:: Estratto fornito ::
※ ※ ※

Questi i punti fermi fissati dai giudici (ordinanza numero 20460 del 21 luglio 2025 della Cassazione alla luce dell’azione con cui una donna ha citato in giudizio una concessionaria per ottenere la risoluzione del contratto di compravendita di una vettura ‘Lancia Y’ e, conseguentemente, la restituzione del corrispettivo – 8mila e 200 euro – versato per l’acquisto dell’automobile, e, infine, il risarcimento dei danni patrimoniali e non patrimoniali lamentati in conseguenza del sinistro avvenuto allorquando, dopo aver avvertito la rigidità e la rumorosità del volante durante la guida e fatto pertanto rabboccare l’olio del sistema idroguida presso la concessionaria, a causa di un improvviso irrigidimento dello sterzo, aveva perduto il controllo del mezzo, andando a urtare contro il guard-rail delimitante la carreggiata.
Per escludere ogni propria responsabilità, la concessionaria si è difesa deducendo di essersi limitata a vendere l’auto, che era comunque coperta da garanzia prestata dalla casa produttrice ‘Fiat Group Automobiles S.p.A.’.
Per i giudici d’Appello, però, la concessionaria va condannata alla restituzione del corrispettivo pagato dalla compratrice per l’automobile.
Questa decisione viene messa in discussione dai magistrati di Cassazione, i quali ricordano che la finalità del diritto di regresso, previsto dal ‘Codice del consumo’, è quella di consentire al professionista, che abbia alienato un bene di consumo a un consumatore e che sia stato da quest’ultimo chiamato a rispondere per un difetto di conformità del bene, di agire nei confronti del soggetto o dei soggetti effettivamente responsabili dell’insorgenza dei vizi di conformità, al fine di essere tenuto indenne dalle conseguenze economiche pregiudizievoli derivanti dall’accoglimento della pretesa dell’acquirente fondata su un difetto di conformità. Ciò per evitare che i costi economici del difetto di conformità ricadano esclusivamente sui soggetti con cui i consumatori hanno stipulato il contratto volto all’acquisto del bene di consumo, riversandoli su coloro che del difetto di conformità devono considerarsi effettivamente responsabili, per aver dato causa con una propria condotta commissiva od omissiva all’esistenza del difetto di conformità medesimo.

※ ※ ※

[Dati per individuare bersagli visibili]
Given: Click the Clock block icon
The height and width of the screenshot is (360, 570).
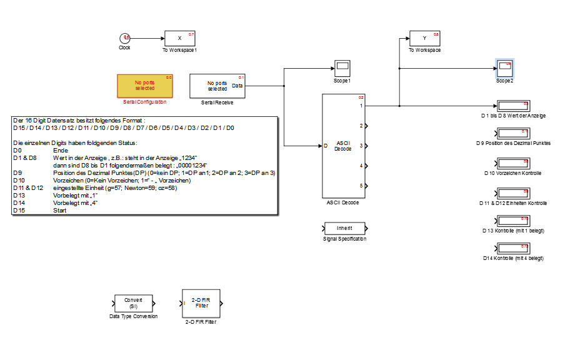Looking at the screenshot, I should [125, 39].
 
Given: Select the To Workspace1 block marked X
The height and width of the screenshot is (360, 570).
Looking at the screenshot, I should [180, 38].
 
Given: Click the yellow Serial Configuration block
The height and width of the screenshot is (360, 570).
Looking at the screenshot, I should [145, 86].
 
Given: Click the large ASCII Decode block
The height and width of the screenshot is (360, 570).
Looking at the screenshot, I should [343, 145].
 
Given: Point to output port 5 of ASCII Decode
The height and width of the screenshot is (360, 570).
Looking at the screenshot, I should [366, 186].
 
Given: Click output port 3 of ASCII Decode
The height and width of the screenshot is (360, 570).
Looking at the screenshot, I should [366, 146].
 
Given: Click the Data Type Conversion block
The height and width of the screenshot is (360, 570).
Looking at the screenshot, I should [132, 303].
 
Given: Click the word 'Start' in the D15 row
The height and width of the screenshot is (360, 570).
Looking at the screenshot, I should [61, 211].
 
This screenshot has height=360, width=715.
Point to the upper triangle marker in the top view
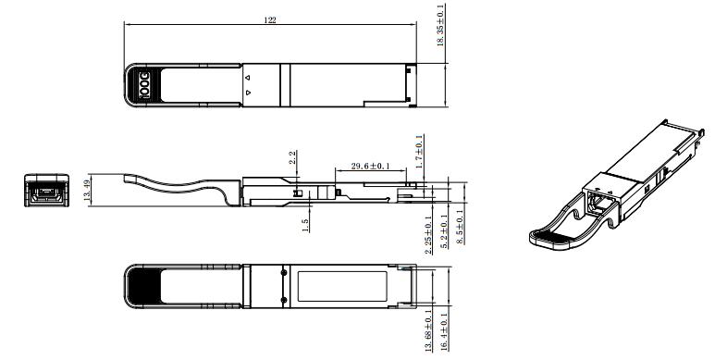[247, 77]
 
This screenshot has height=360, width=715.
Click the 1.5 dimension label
[305, 224]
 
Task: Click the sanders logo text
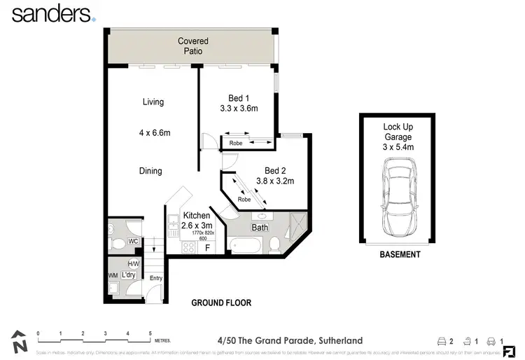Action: pyautogui.click(x=50, y=13)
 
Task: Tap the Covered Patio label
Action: pyautogui.click(x=192, y=46)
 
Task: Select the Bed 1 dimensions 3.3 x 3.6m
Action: pyautogui.click(x=239, y=109)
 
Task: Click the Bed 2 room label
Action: pyautogui.click(x=275, y=170)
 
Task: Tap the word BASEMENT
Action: pyautogui.click(x=400, y=255)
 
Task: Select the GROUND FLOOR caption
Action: pyautogui.click(x=221, y=303)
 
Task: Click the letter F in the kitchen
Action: pyautogui.click(x=206, y=247)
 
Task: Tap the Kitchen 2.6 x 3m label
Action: pyautogui.click(x=196, y=221)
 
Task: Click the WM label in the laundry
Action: pyautogui.click(x=112, y=275)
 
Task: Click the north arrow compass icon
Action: pyautogui.click(x=20, y=342)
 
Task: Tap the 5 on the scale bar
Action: pyautogui.click(x=150, y=333)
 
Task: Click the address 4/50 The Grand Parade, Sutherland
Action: pyautogui.click(x=290, y=340)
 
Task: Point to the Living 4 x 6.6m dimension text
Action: pyautogui.click(x=153, y=132)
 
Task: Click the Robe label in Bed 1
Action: pyautogui.click(x=236, y=143)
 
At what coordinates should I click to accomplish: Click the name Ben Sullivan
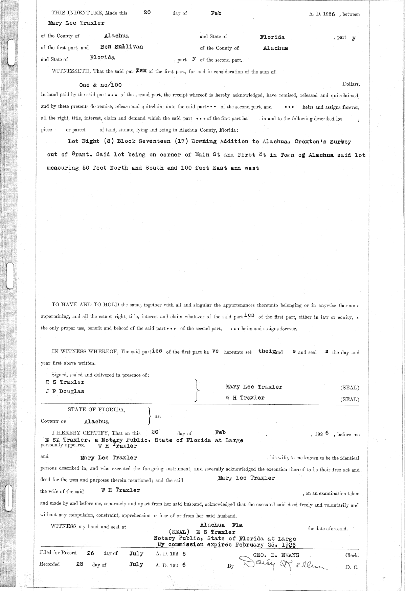point(121,47)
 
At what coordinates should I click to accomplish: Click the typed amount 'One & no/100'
point(100,85)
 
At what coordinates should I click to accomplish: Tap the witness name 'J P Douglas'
point(65,392)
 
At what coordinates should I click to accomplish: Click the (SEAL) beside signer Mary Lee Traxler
point(349,388)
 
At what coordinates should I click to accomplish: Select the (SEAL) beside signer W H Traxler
point(349,399)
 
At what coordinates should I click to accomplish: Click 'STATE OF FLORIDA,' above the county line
point(96,409)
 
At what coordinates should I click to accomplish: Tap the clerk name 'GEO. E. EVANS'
point(276,555)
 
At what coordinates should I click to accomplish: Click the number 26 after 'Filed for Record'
point(90,553)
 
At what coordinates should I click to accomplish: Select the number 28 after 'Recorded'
point(80,564)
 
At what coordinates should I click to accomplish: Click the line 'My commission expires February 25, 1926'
point(227,545)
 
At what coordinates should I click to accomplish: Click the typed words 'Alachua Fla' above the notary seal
point(221,525)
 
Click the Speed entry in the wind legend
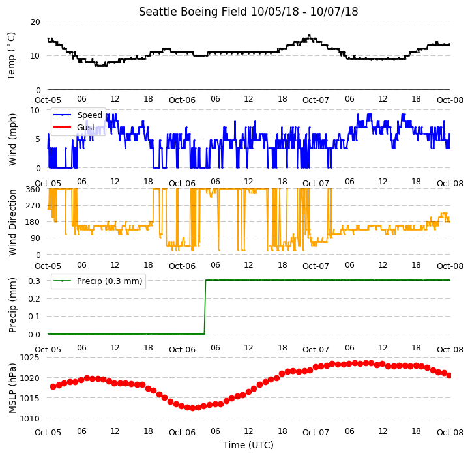tap(78, 115)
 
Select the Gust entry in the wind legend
tap(74, 127)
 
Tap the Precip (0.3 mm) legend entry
tap(98, 281)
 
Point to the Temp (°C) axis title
tap(11, 56)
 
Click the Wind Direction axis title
tap(12, 222)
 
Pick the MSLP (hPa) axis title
tap(12, 388)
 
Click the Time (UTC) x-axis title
tap(248, 445)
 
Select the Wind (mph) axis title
tap(12, 139)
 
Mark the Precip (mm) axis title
tap(12, 305)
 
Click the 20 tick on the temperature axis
tap(35, 22)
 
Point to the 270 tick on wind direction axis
tap(33, 206)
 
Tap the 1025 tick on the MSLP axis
tap(30, 358)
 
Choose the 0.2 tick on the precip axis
tap(34, 299)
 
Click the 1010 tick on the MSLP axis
tap(30, 418)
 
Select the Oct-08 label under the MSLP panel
tap(450, 432)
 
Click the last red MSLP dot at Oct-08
tap(449, 375)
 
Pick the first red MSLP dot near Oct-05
tap(53, 386)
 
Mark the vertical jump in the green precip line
tap(205, 307)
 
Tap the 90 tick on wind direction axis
tap(35, 238)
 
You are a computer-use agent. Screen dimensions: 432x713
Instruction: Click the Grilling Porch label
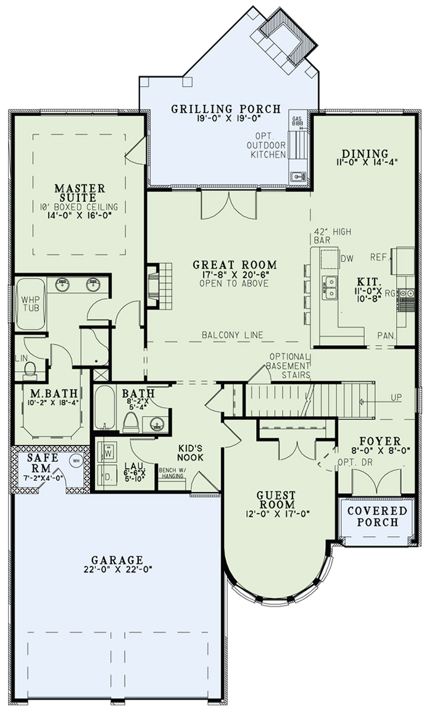click(x=225, y=109)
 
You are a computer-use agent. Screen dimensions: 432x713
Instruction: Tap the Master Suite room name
click(x=79, y=193)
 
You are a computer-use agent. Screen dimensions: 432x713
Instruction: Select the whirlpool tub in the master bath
click(x=30, y=304)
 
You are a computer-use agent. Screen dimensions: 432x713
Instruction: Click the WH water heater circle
click(x=76, y=461)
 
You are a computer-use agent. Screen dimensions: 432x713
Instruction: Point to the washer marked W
click(x=108, y=453)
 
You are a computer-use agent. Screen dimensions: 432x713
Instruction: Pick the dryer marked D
click(x=108, y=477)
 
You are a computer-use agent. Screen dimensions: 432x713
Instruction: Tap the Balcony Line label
click(x=233, y=335)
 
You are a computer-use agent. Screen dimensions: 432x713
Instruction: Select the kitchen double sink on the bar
click(x=330, y=288)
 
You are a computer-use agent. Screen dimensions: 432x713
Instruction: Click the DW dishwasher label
click(x=347, y=259)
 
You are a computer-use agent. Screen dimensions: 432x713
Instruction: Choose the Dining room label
click(x=365, y=154)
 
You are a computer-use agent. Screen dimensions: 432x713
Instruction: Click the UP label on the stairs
click(x=396, y=398)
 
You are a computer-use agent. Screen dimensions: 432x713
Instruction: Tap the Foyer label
click(x=380, y=441)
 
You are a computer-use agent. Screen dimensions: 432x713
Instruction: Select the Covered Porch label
click(x=378, y=516)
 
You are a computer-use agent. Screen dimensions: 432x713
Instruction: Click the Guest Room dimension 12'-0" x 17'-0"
click(x=276, y=514)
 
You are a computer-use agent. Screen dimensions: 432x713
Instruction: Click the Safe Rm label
click(x=43, y=462)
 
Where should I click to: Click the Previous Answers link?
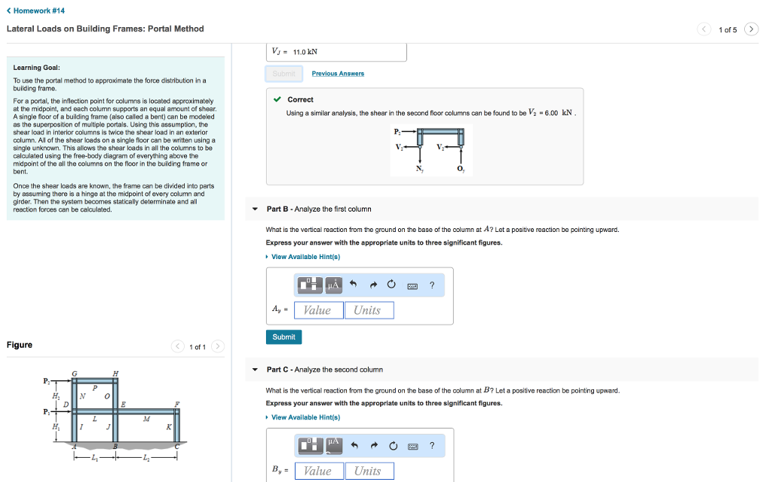338,74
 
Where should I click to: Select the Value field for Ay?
317,310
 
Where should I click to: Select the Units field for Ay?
368,310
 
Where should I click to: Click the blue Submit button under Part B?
283,337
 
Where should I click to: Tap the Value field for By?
317,471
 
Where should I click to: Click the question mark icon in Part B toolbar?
431,285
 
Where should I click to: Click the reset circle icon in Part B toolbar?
391,285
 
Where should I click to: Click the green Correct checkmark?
277,99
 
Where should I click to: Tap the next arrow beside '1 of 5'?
751,29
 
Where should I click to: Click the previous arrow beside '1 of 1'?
178,346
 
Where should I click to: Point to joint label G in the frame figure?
74,374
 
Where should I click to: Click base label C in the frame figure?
176,445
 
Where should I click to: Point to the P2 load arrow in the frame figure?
48,381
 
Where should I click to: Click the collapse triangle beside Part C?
255,370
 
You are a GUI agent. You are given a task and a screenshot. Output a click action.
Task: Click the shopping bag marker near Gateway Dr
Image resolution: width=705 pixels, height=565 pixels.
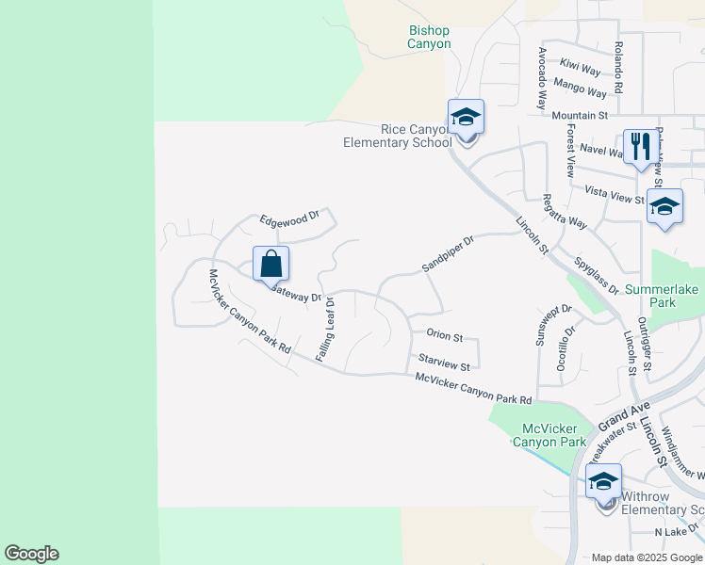tap(271, 264)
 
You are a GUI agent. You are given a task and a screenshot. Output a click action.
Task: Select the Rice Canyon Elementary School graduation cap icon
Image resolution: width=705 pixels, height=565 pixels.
tap(466, 119)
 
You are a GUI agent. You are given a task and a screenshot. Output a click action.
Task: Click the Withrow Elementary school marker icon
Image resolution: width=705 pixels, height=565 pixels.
tap(603, 482)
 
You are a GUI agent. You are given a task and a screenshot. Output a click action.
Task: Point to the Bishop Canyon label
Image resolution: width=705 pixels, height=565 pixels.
tap(430, 37)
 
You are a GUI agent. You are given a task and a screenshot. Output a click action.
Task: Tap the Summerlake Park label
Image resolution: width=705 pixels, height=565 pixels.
tap(664, 296)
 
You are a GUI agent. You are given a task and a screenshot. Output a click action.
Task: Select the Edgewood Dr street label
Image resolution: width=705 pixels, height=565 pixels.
tap(291, 218)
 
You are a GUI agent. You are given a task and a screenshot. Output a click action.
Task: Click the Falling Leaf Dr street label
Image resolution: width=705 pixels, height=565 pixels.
tap(325, 328)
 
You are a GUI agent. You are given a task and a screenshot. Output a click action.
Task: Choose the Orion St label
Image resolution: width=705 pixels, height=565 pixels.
tap(444, 335)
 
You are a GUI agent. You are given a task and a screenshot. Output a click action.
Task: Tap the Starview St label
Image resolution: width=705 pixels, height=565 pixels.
tap(444, 363)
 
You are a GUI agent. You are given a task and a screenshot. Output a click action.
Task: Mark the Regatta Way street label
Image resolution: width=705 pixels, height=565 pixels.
tap(565, 211)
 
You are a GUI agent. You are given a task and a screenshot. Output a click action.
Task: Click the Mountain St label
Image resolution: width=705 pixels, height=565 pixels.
tap(580, 115)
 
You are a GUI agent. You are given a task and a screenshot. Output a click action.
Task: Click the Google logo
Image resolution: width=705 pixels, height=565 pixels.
tap(31, 554)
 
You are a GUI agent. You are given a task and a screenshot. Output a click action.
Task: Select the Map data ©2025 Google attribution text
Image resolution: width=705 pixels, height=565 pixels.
tap(647, 557)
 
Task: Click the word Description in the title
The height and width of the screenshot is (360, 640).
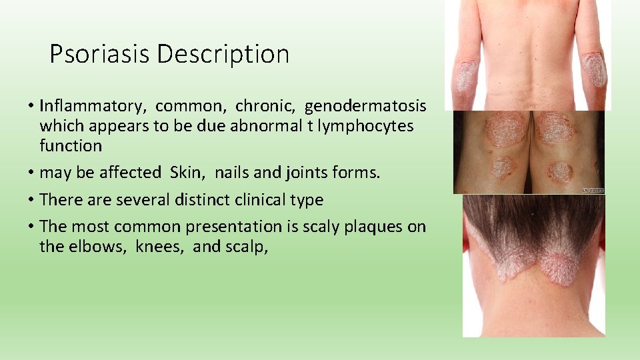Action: point(223,54)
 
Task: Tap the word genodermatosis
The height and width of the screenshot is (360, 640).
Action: point(365,106)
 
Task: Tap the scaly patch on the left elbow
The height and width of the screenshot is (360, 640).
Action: point(465,76)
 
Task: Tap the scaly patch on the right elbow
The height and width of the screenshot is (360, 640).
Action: point(595,71)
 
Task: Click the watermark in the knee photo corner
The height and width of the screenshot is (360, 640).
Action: point(593,190)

※ ※ ※

:: Compiti richiesti ::
[A] Elenca, per favore, le tre richieste che la donna ha avanzato citando in giudizio la concessionaria, secondo l'estratto fornito.
[B] Raccogli tutte le righe dei record in cui compare la parola "ASCII". Distingui tra maiuscole e minuscole.

:: Risposte scritte ::
[A]
1. La risoluzione del contratto di compravendita della vettura "Lancia Y".
2. La restituzione del corrispettivo di 8mila e 200 euro versato per l'acquisto dell'automobile.
3. Il risarcimento dei danni patrimoniali e non patrimoniali lamentati in conseguenza del sinistro.

[B]
Given: Click the large ASCII Decode block
Given: Point to output port 5 of ASCII Decode
Given: Click output port 3 of ASCII Decode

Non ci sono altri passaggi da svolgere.